◆ Brief
Format every line of the data below as a Markdown table with the columns "Row" and "Text", numbering the rows in order and omitting blank lines. Leave the pictures out of the table.
========
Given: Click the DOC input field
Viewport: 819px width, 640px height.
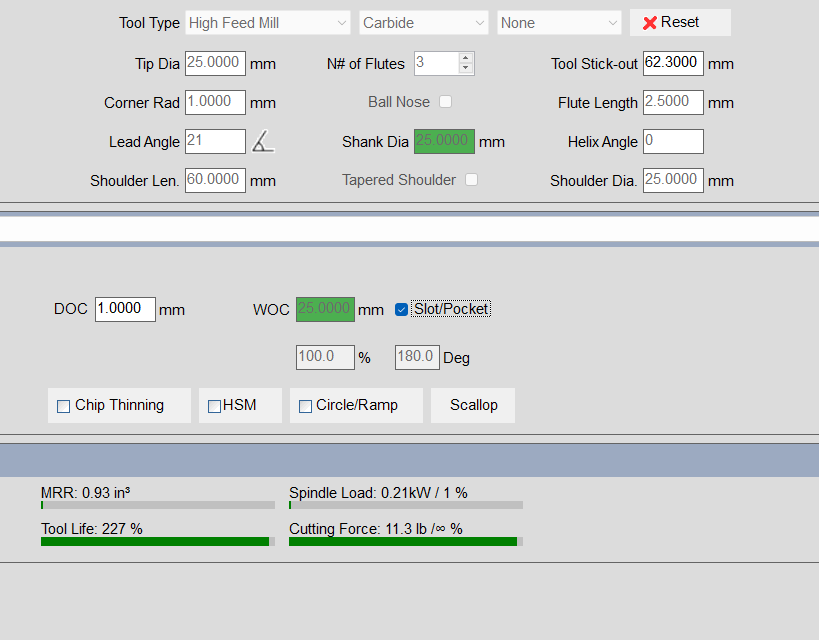Looking at the screenshot, I should coord(125,309).
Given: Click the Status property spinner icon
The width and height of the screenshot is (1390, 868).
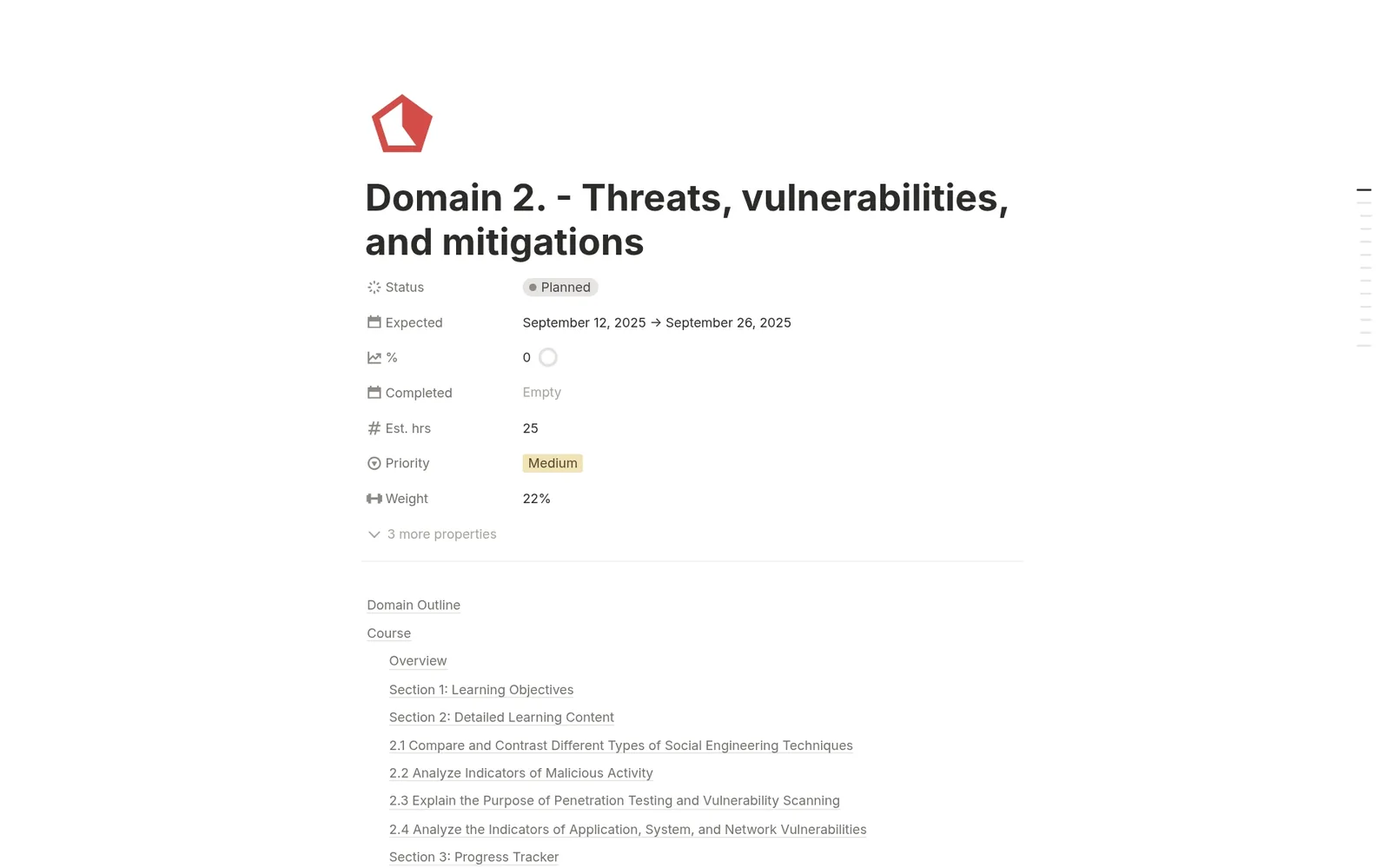Looking at the screenshot, I should point(374,288).

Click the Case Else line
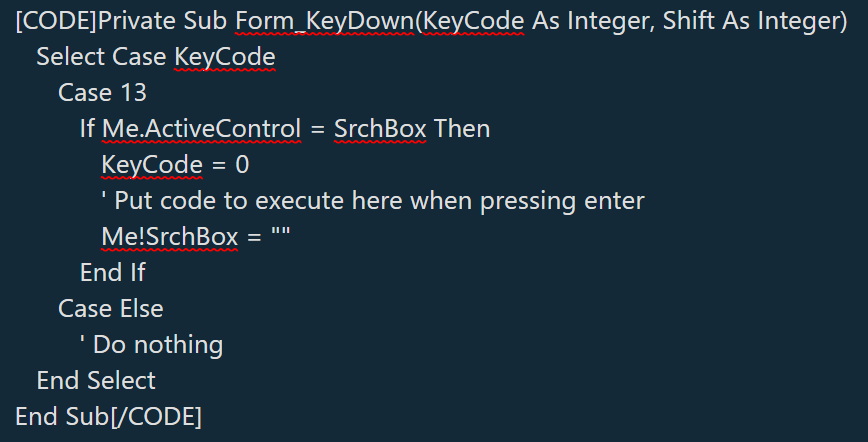(x=110, y=309)
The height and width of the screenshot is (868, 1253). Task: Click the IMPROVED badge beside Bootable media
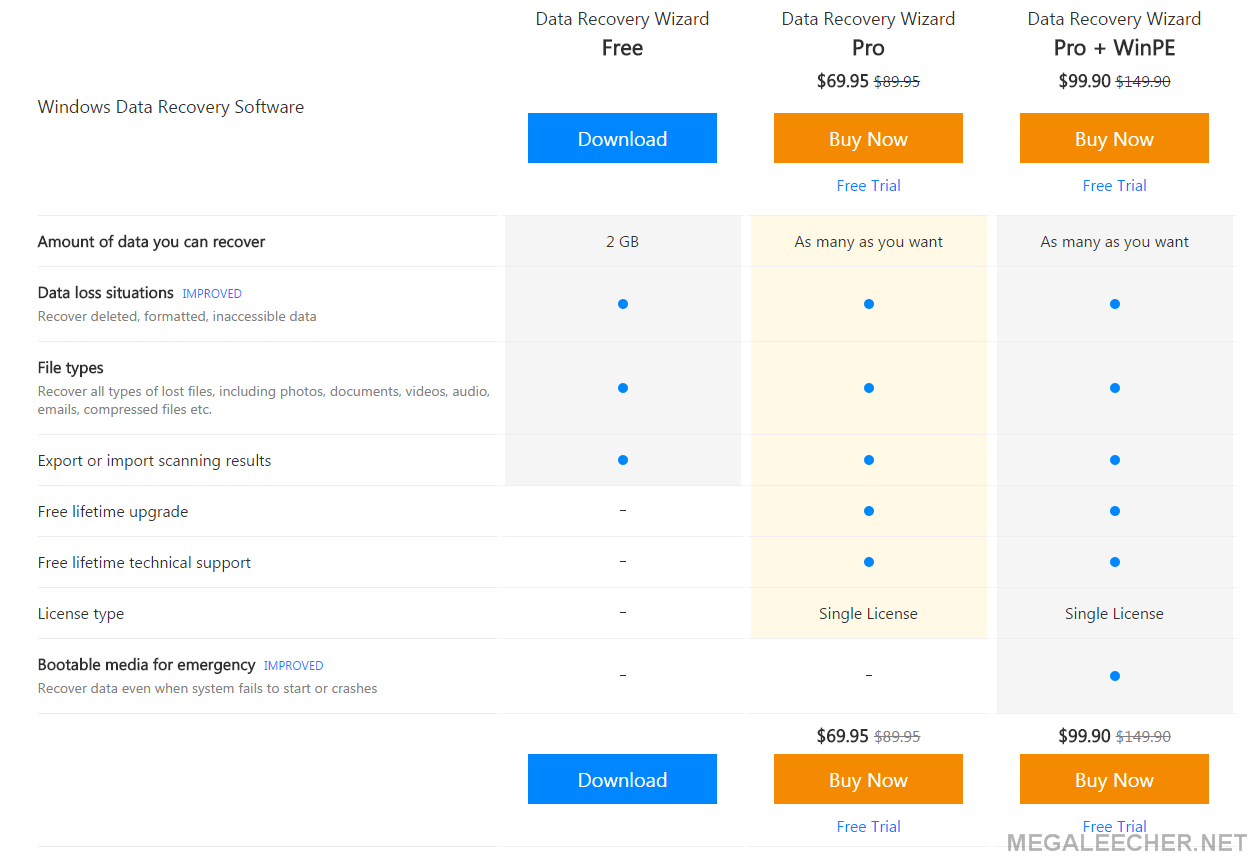click(294, 666)
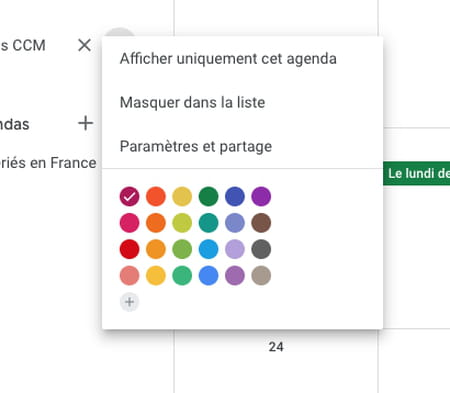Image resolution: width=450 pixels, height=393 pixels.
Task: Choose the dark gray color swatch
Action: (x=261, y=249)
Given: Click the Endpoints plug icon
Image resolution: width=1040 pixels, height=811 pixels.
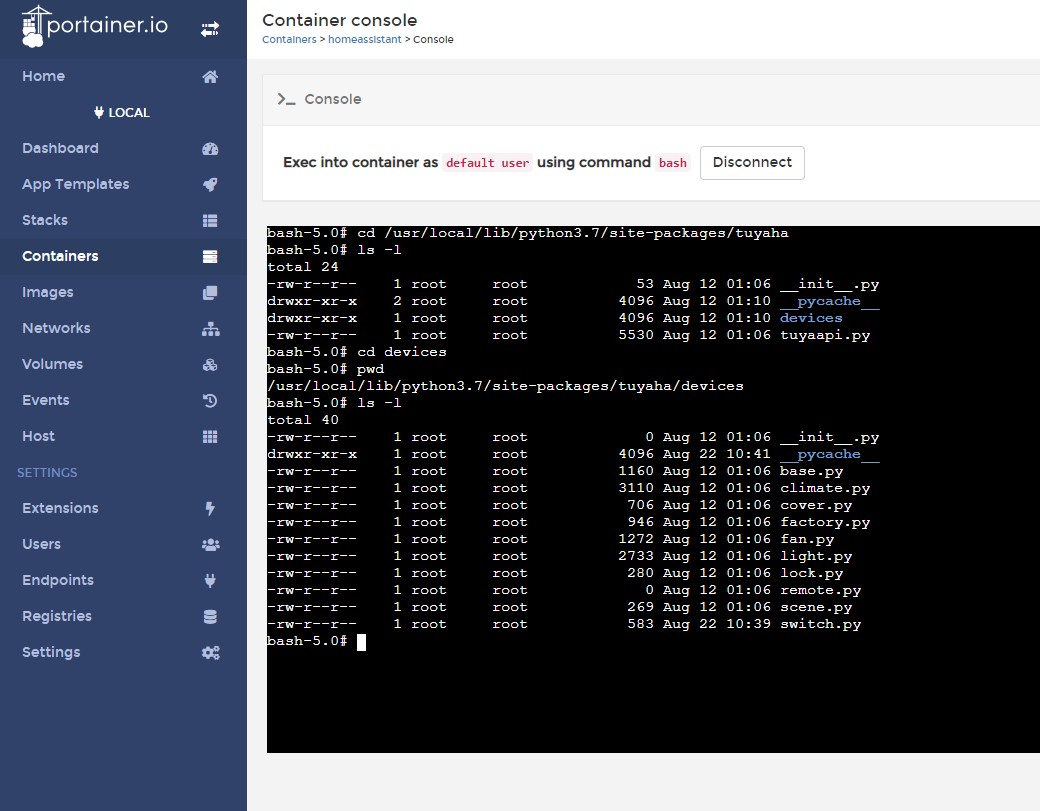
========
◆ Task solution
| Row | Text |
|---|---|
| 1 | Given: Click the DOC input field |
| 2 | Viewport: 819px width, 640px height. |
| 3 | Looking at the screenshot, I should coord(125,309). |
| 4 | Given: Click the Status property spinner icon |
| 5 | The width and height of the screenshot is (1390, 868). |
| 6 | Looking at the screenshot, I should point(374,288). |
| 7 | Click the Case Else line |
| 8 | (x=110, y=309) |
| 9 | The height and width of the screenshot is (868, 1253). Task: Click the IMPROVED badge beside Bootable media |
| 10 | click(294, 666) |
| 11 | Image resolution: width=450 pixels, height=393 pixels. |
| 12 | Task: Choose the dark gray color swatch |
| 13 | Action: (x=261, y=249) |
| 14 | Given: Click the Endpoints plug icon |
| 15 | Image resolution: width=1040 pixels, height=811 pixels. |